Friday, March 23, 2018

Pacific Rim Uprising Review: Rises Up As A Tolerable Sequel

Pacific Rim Uprising Movie Poster
If there is one thing I cannot but  love it is the concept of giant robots. The idea of mechanical titans has always been something I love seeing in pop culture. The only thing that is as good as a giant robot would be giant monsters such as Godzilla. So what happens when you have a movie about Giant Robots against Giant Monsters? The answer is a little film called Pacific Rim. The 2013 blockbuster was a treat to see by being a big time adventure for silver screen. Despite the movie under performing (a mystery that baffles me even to this day) the attention that Pacific Rim garnered was enough for a sequel to be developed; and that film has finally made its way to theaters in the form of Pacific Rim: Uprising. The first film was directed by none other than Guillermo Del Toro but this time around Steven S.DeKnight takes the helm for this sequel. So with a new director and studio backing the movie it seemed that Pacific Rim: Uprising had no shortage of obstacles to overcome; and the end result was an experience that was bittersweet.

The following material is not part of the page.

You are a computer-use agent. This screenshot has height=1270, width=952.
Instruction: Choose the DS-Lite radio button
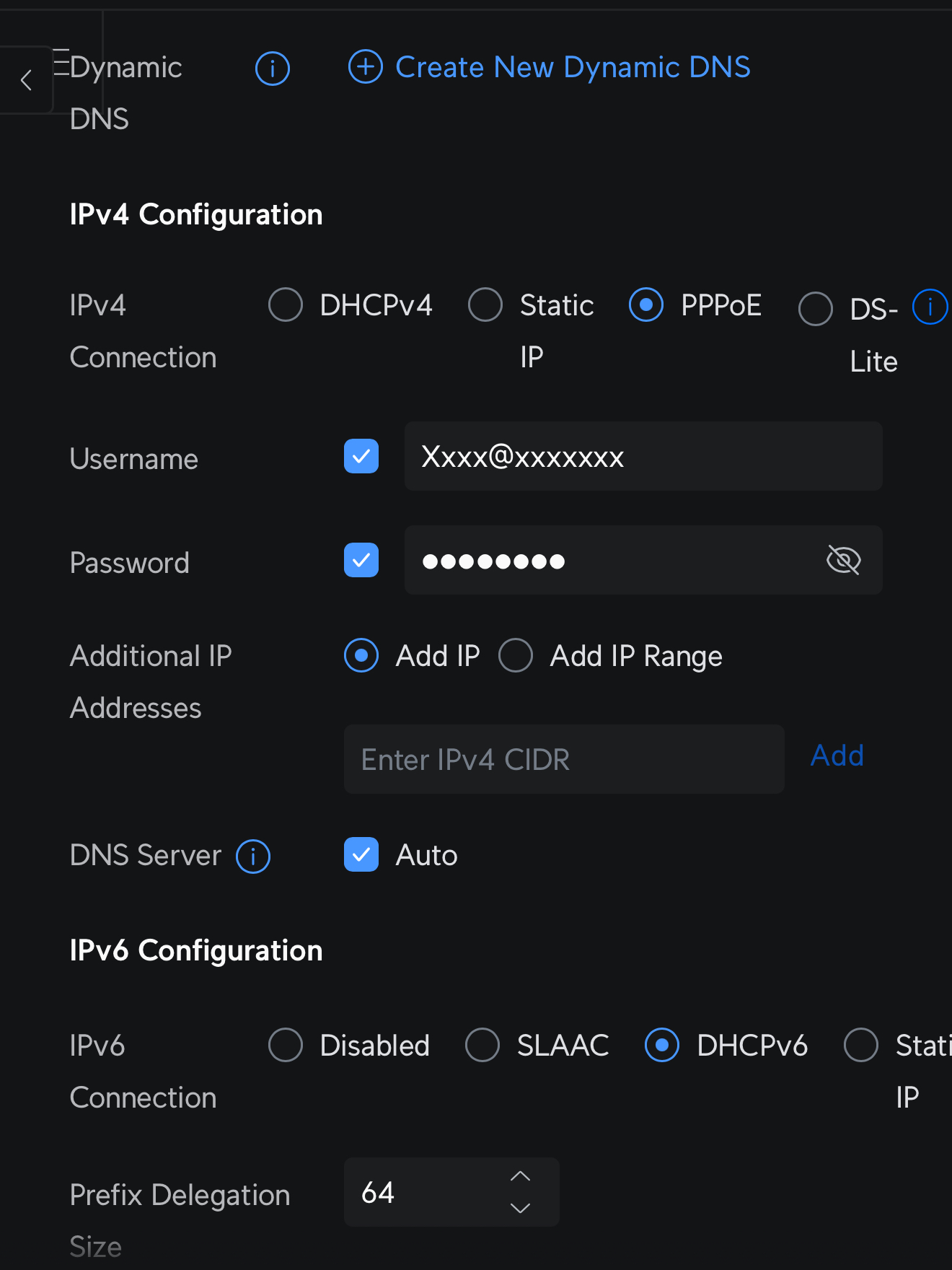[816, 309]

Pacific Rim: Uprising takes place 10 years after the first film and centers on new heroes such as Jake Pentecost (John Boyega) who is tasked to train a new group of Jaeger pilots. The story of Uprising was simple and that was not a surprising direction given that its predecessor did not feature a complex plot either. However while Pacific Rim’s story was simplistic it knew how to use that direction while branching out to create an investing world. Uprising was not so fortunate but that was not to say that it did not try. There were several ideas in the plot that were interesting such as having a double perspective in story with the leads Jake and the cadet Amara (Cailee Spaeny). Plus some of the story’s twist were surprising and managed to keep things engaging. However what held the story back was its pacing as it seemingly rushed things along rather than letting elements flourish. If nothing else the plot of Uprising was by no means boring as, even though it was lacking in substance, it still found a way to be entertaining.

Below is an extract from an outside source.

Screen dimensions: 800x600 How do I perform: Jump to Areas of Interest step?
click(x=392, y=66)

When the movie began I found myself worrying about the cast. When introduced to Jake and Amara the duo came off as unlikable while the other characters came off as two dimensional. However these concerns drifted away as Uprising’s cast turned out to be a solid unit. Both Jake and Amura progressed well and they eventually became tolerable characters with Jake being the bigger standout of the two. The supporting cast also had some merit to it which was evident with Scott Eastwood as Nate. Nate first came off as a typical soldier character but as things played out there was a little more to him than just being a trope; and he managed to have good chemistry with Jake. Returning characters such as Mako (Rinko Kikuchi), Dr.Hermann Gottileb (Burn Gorman) and Newt (Charlie Day) added their charm to the cast-even if it was minimal. However, much like the story, the movie’s fast pace is what ultimately stunted the cast as the limited time prevented them from being fleshed out. Despite this problem the cast remained a highlight for the movie as their delivery turned out to be better than expected.

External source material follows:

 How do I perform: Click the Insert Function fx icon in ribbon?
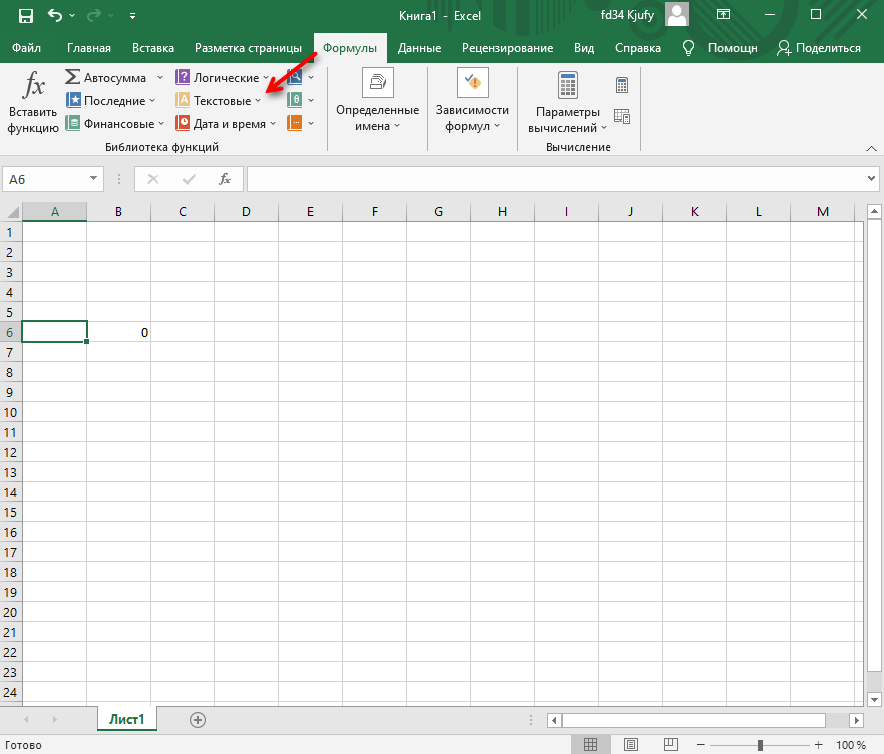coord(33,85)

When it came to the likes of effects and other technical element it was not shocking to see Pacific Rim: Uprising would be high on spectacle. However despite its grandiose presentation the effects had as many hits as it did misses. Some of the visuals were creative and fit the big time moments that made Pacific Rim effective. However some effects were too blatant to the point where techniques such as the use of green screen was distracting. It did not help matters that the bright cinematography gave the movie a standard look that was missing a sense of vibrancy. The movie’s action was alright. While it did not the grandeur or detail of its predecessor the action still feature exciting moments such as the battles between Gypsy Avenger and Obsidian Fury. The score by Lorne Balfe was fairly decent as it was able to reflect the music by Rajmin Djawadi, but it was missing an individual flare that would allow the compositions to stand out.

Pacific Rim: Uprising is not the most worthwhile sequels to grace the silver screen. Its rushed delivery and lacking presentation hurt the movie in vital areas leaving it with it a mundane impression. Yet this is not to say Uprising was a dismal time at the movies. Despite its flaws several elements such as characters and action gave the movie a solid sense of entertainment. Pacific Rim: Uprising falls in the vast category of not living up to its successor, but in its own way the movie does keep true to what started in 2013; and if nothing else is a decent popcorn film for the season.